======== Source records

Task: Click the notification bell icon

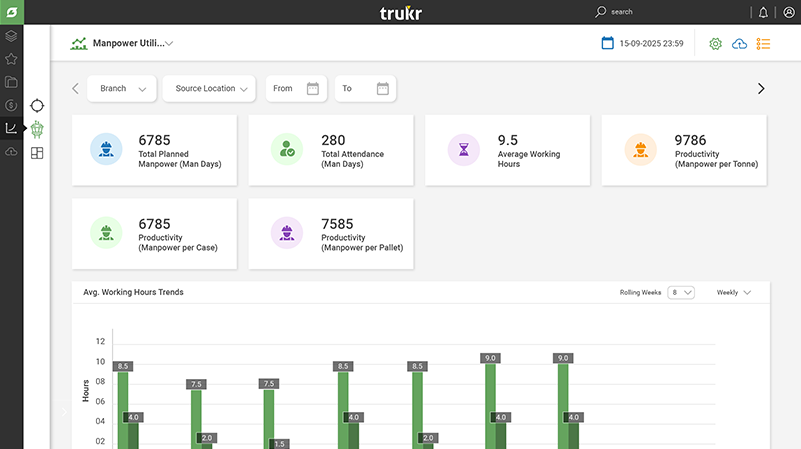Action: click(x=764, y=12)
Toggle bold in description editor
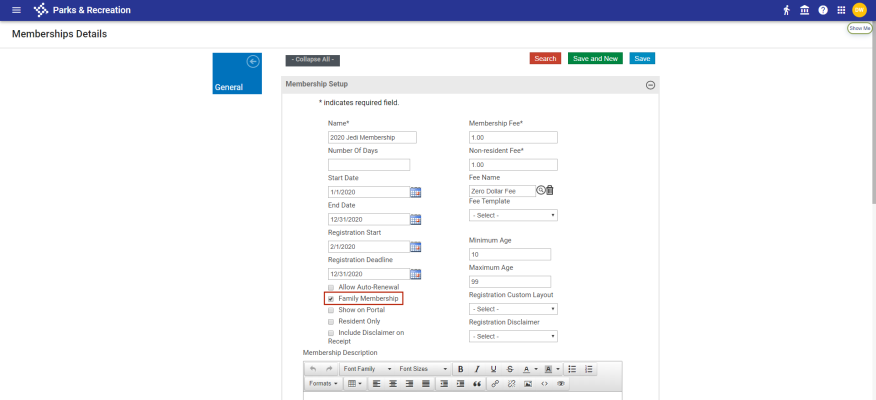Screen dimensions: 876x400 (x=460, y=369)
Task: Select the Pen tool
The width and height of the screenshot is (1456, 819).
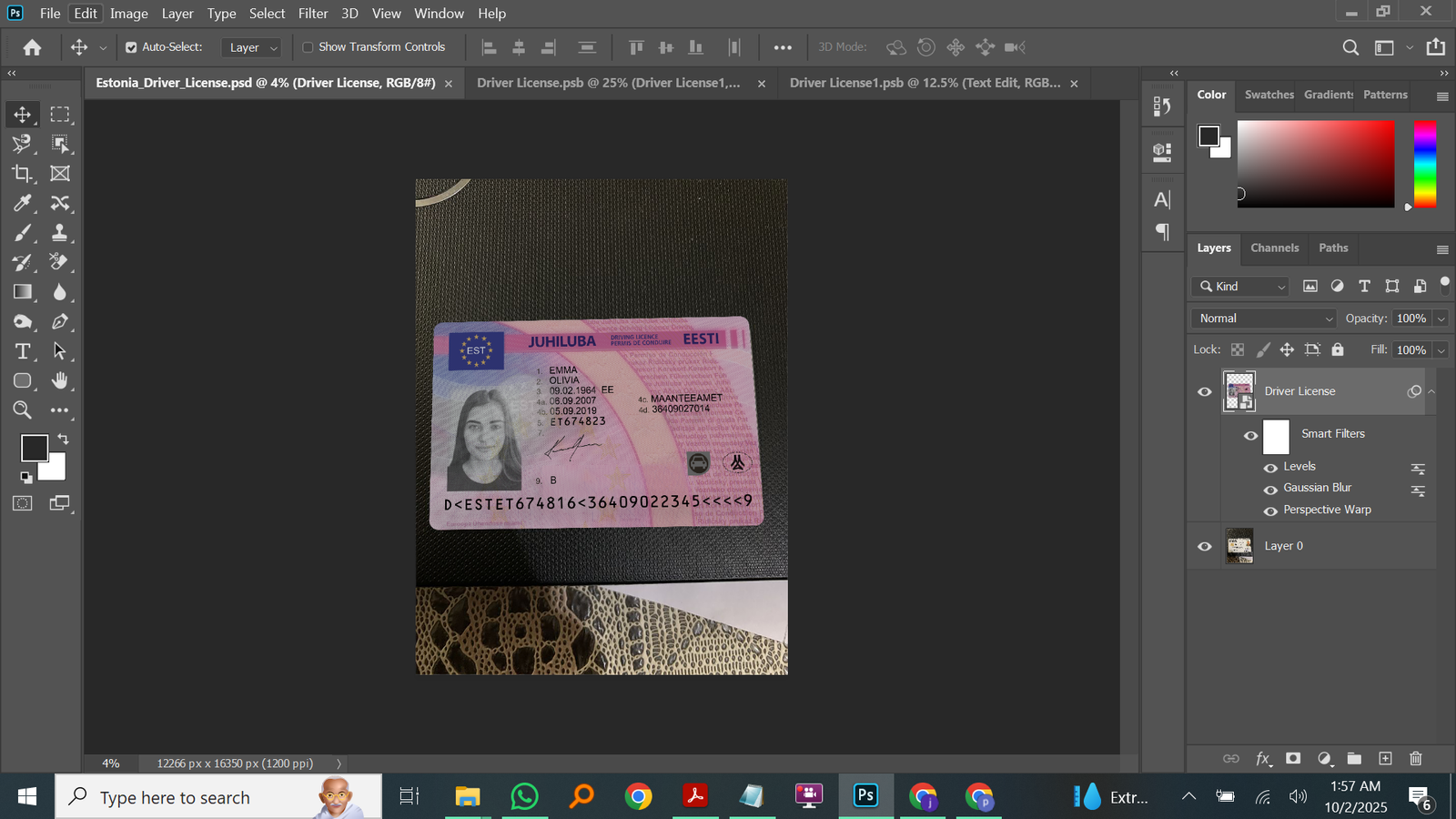Action: click(x=60, y=321)
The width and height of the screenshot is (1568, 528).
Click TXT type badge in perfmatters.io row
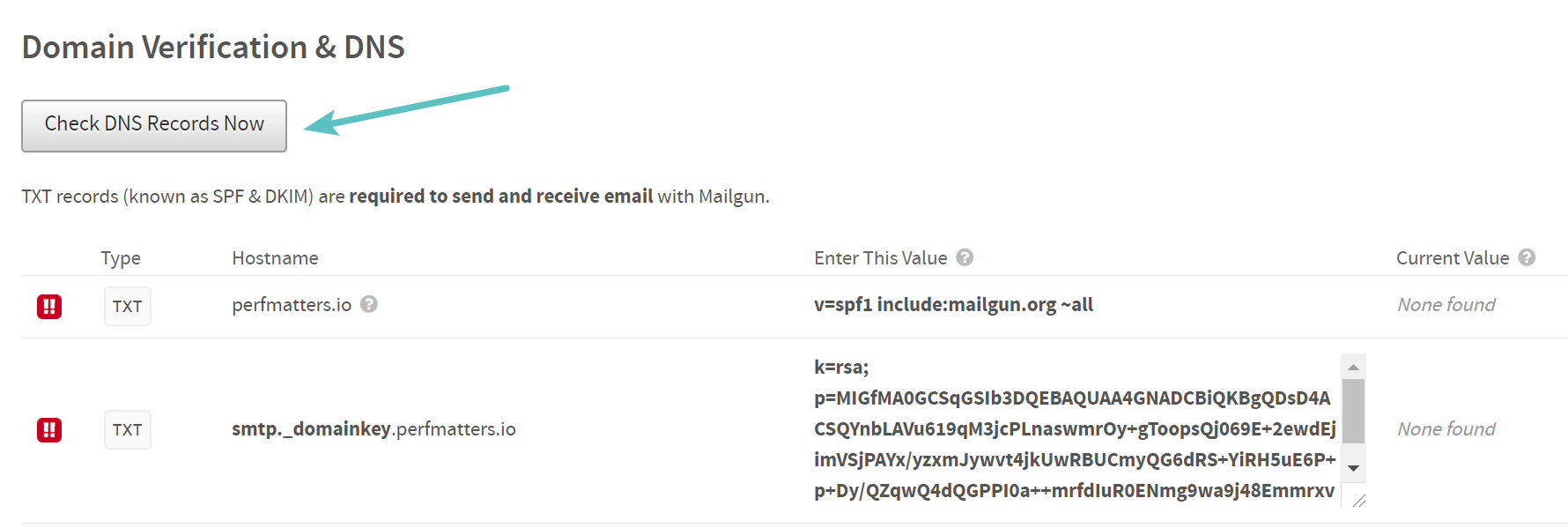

================

◆ Required action ◆
Each entry above must be printed exactly, apart from its pictures.

◆ Result below ◆
Task: Click the notification bell icon

Action: click(x=764, y=12)
Toggle bold in description editor
Screen dimensions: 876x400 (x=460, y=369)
Task: Select the Pen tool
The width and height of the screenshot is (1456, 819).
Action: click(x=60, y=321)
The width and height of the screenshot is (1568, 528).
Click TXT type badge in perfmatters.io row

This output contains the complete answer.